Let's see the implementation of the cancel() method first:

@Override
public void cancel() {
    Subscription s = get();
    if (s != CANCELLED) {
        s = getAndSet(CANCELLED);
        if (s != CANCELLED && s != null) {
            s.cancel();
        }
    }
}

This atomic getAndSet() should look familiar by now. When called, if the current subscription is not the constant CANCELLED, we getAndSet it to cancelled. The atomicity guarantees that there will be only one thread that experiences a non-CANCELLED previous state in which case we call cancel on it. Note that cancel() may be called before onSubscribe thus the current subscription may be null.

Next, let's see the onSubscribe() method:

@Override
public void onSubscribe(Subscription s) {
    if (!compareAndSet(null, s)) {                         // (1)
        s.cancel();                                        // (2)
        if (get() != CANCELLED) {                          // (3)
            SubscriptionHelper.reportSubscriptionSet();
        }
        return;
    }
            
    long r = MISSED_REQUESTED.getAndSet(this, 0L);         // (4)
    if (r != 0L) {                                         // (5)
        s.request(r);
    }
}

1. First, we try to CAS in the incoming Subscription and replace a null value.
2. If there is already a Subscription, we cancel the incoming one in any case.
3. It is possible, although unlikely, multiple calls to onSubscribe happens due to bogous source. If the current value isn't the cancelled indicator, we have to report the incident in some way and just quit.
4. If the CAS succeeded, we now have to take all missed requested amount via getAndSet.
5. If there were in fact missed requests, we do request that amount from the Subscription at hand.

Finally, let's look at the request() method:

@Override
public void request(long n) {
    Subscription s = get();
    if (s != null) {                                       // (1)
        s.request(n);
    } else {
        BackpressureHelper.add(MISSED_REQUESTED, this, n); // (2)
        s = get();
        if (s != null && s != CANCELLED) {                 // (3)
            long r = MISSED_REQUESTED.getAndSet(this, 0L); // (4)
            if (r != 0L) {                                 // (5)
                s.request(r);
            }
        }
    }
}

1. When the request is called, first we check if the current Subscription isn't null. If so, we request the amount directly. The current Subscription might be the CANCELLED instance in which case this call is a no-op.
2. We use the backpressure-helper routine to safely add the number to the missedRequested field (which caps at Long.MAX_VALUE). 2.x Bug: validation of n is missing here.
3. Once the missed amount has been added, we need to check the Subscription again since it might have been set asynchronously. 
4. If not null and not cancelled, we call getAndSet the missed amount. This makes sure the missed amount is either retrieved by this method or by the onSubscribe method atomically.
5. If the missed amount is non-zero, we request it from the Subscription. Otherwise, the onSubscribe has already taken any missed value for us.

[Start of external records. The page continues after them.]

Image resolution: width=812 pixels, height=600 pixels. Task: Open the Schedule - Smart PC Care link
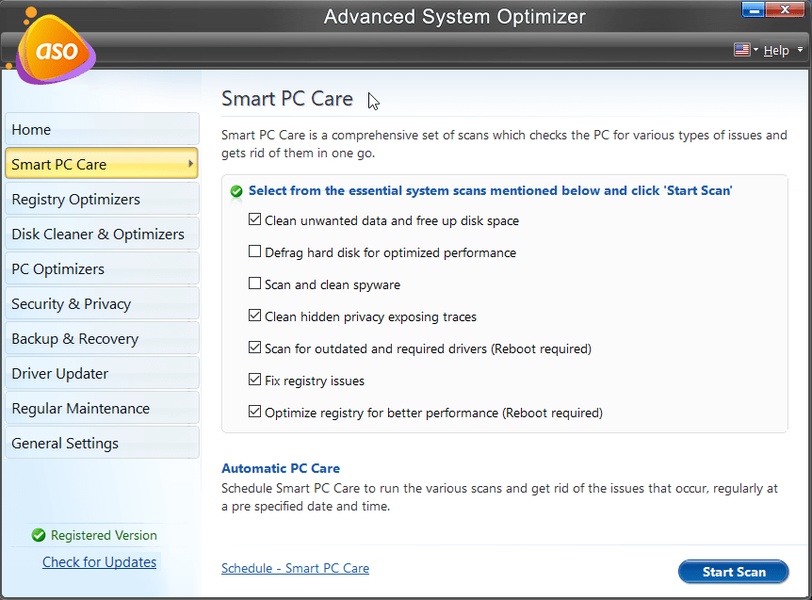pos(295,568)
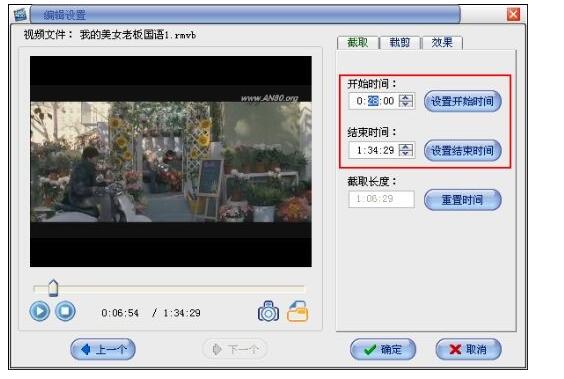Decrease the end time with down arrow
This screenshot has height=379, width=564.
pyautogui.click(x=406, y=153)
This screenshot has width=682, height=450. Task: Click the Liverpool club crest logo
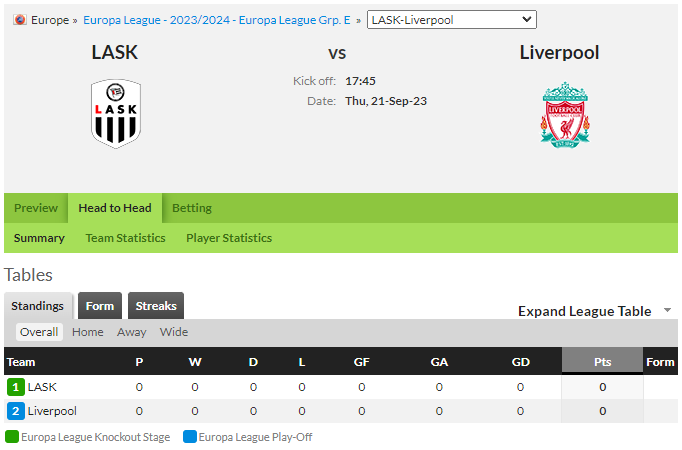click(x=565, y=115)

The other onXXX methods of the AmbInnerSubscriber work similarly to the 1.x version. There is a local won field (no need for volatile) that if set, serves as a fast-path for delivering events. If it is false, there is an attempt to win the race and if won, the won field is set to true. Otherwise the AmbInnerSubscriber cancels the Subscription at hand (which shouldn't be null at this point as RS requires calling onSubscribe before any other onXXX methods).

2.x Bug: If the AmbSubscriber wins, it doesn't cancel the other AmbSubscribers and thus they remain subscribed indefinitely.

Conclusion

The operator amb isn't a complicated operator, 5/10 maybe, but it requires some custom logic to deal with unsubscription/cancellation and request dispatching.

While reviewing the 2.x implementation, I found two oversights that can be easily addressed via a PR.